[Required action] Pictures in the material below are to be left out, and only the lines from the line with "Image resolution: width=504" up to and including the line with "Open the Kingdom" are to be written out exactly.

[Supplied entries]
+ + + +

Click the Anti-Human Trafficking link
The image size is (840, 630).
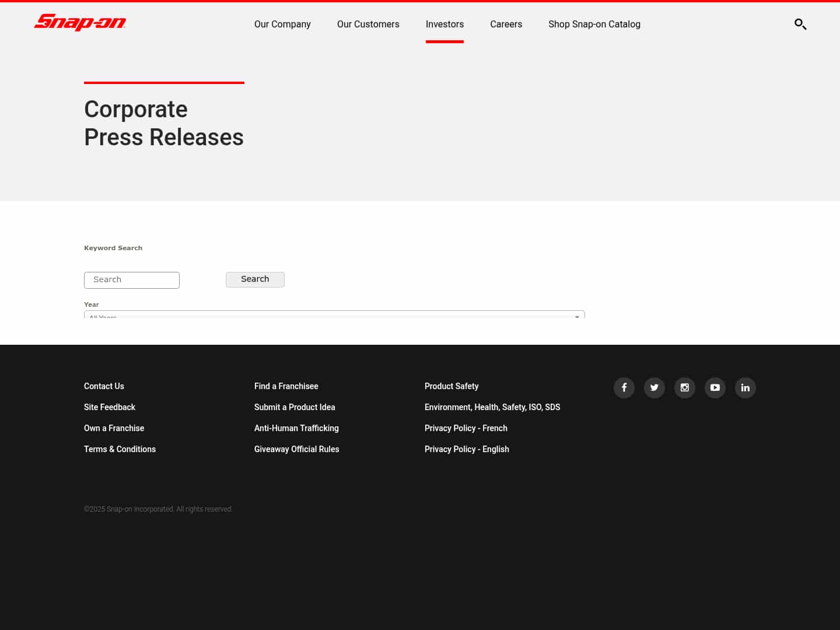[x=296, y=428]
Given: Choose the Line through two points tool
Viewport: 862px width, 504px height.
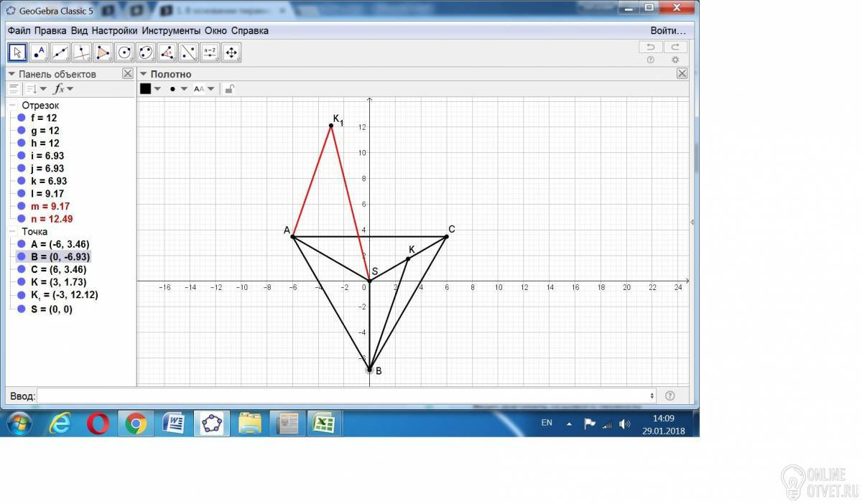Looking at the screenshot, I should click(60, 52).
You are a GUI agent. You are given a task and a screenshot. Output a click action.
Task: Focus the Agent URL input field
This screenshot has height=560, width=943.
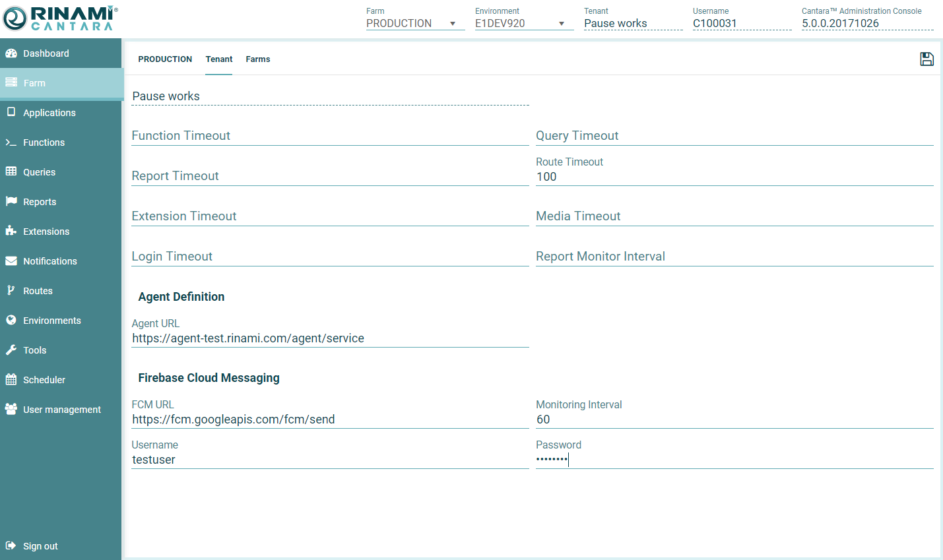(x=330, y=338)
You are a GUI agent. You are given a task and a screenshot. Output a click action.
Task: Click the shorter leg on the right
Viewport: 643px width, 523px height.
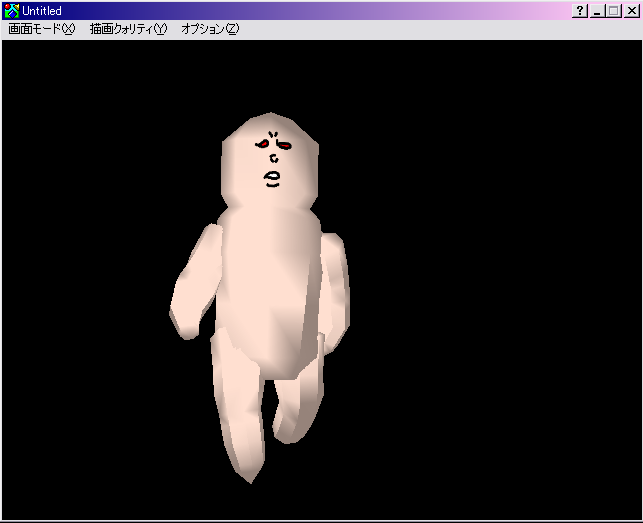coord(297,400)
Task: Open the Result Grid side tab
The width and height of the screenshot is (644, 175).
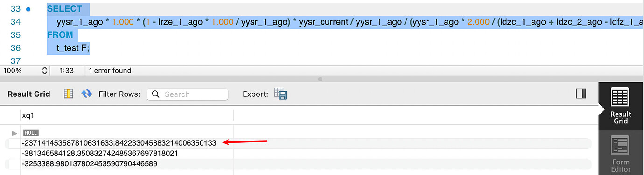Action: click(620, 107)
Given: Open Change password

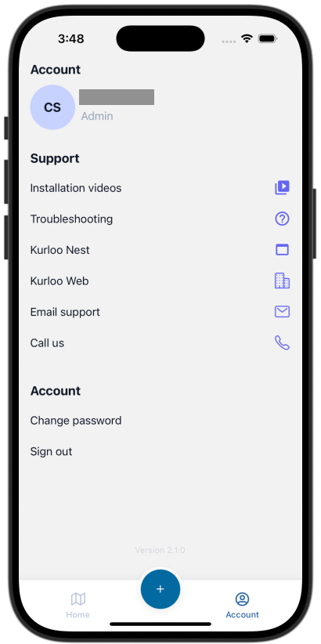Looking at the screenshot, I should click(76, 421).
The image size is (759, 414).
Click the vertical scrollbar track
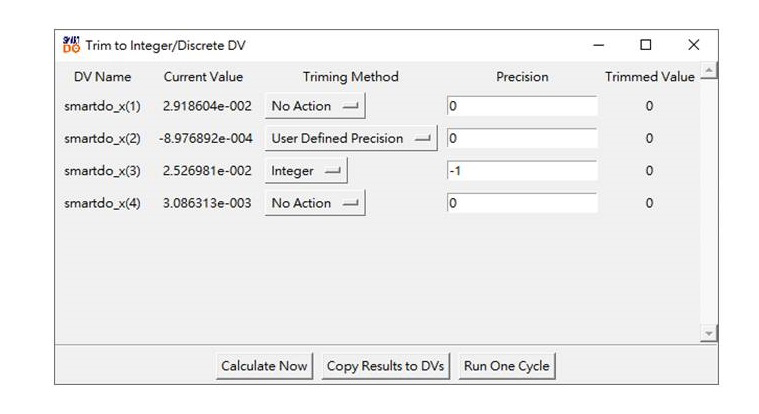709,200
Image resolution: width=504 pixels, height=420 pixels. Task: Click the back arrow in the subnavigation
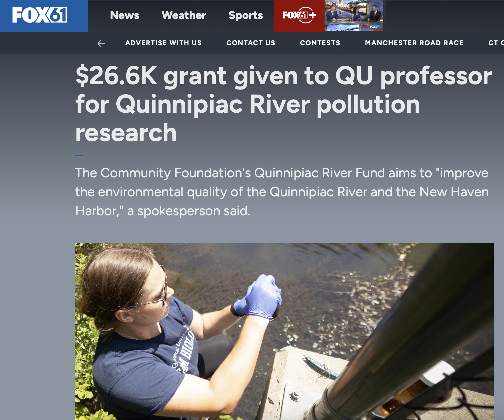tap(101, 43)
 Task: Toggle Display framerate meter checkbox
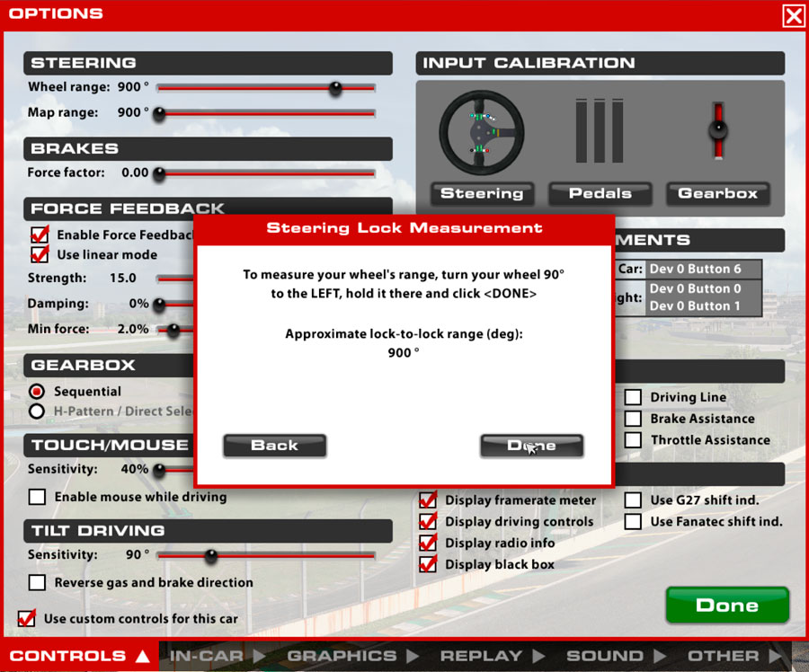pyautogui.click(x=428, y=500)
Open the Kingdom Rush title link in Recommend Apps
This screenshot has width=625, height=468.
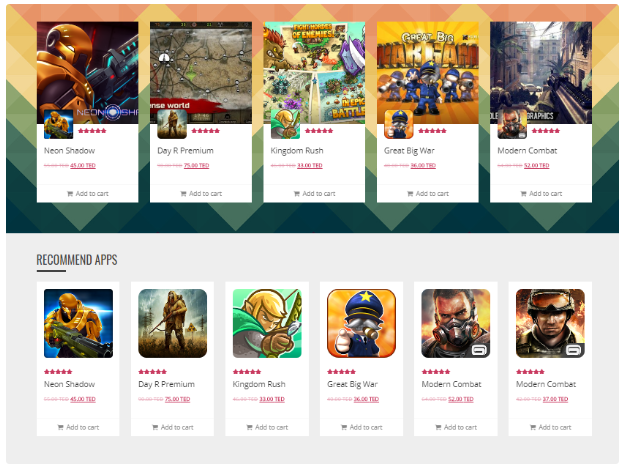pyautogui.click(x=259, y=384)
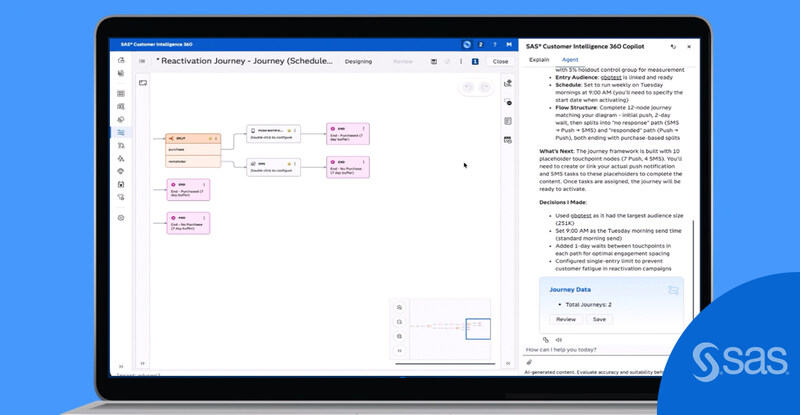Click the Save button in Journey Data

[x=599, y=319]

+ + + +

[Written solution]
Image resolution: width=504 pixels, height=420 pixels. Task: Click the back arrow in the subnavigation
tap(101, 43)
 Task: Toggle Display framerate meter checkbox
pyautogui.click(x=428, y=500)
Open the Kingdom Rush title link in Recommend Apps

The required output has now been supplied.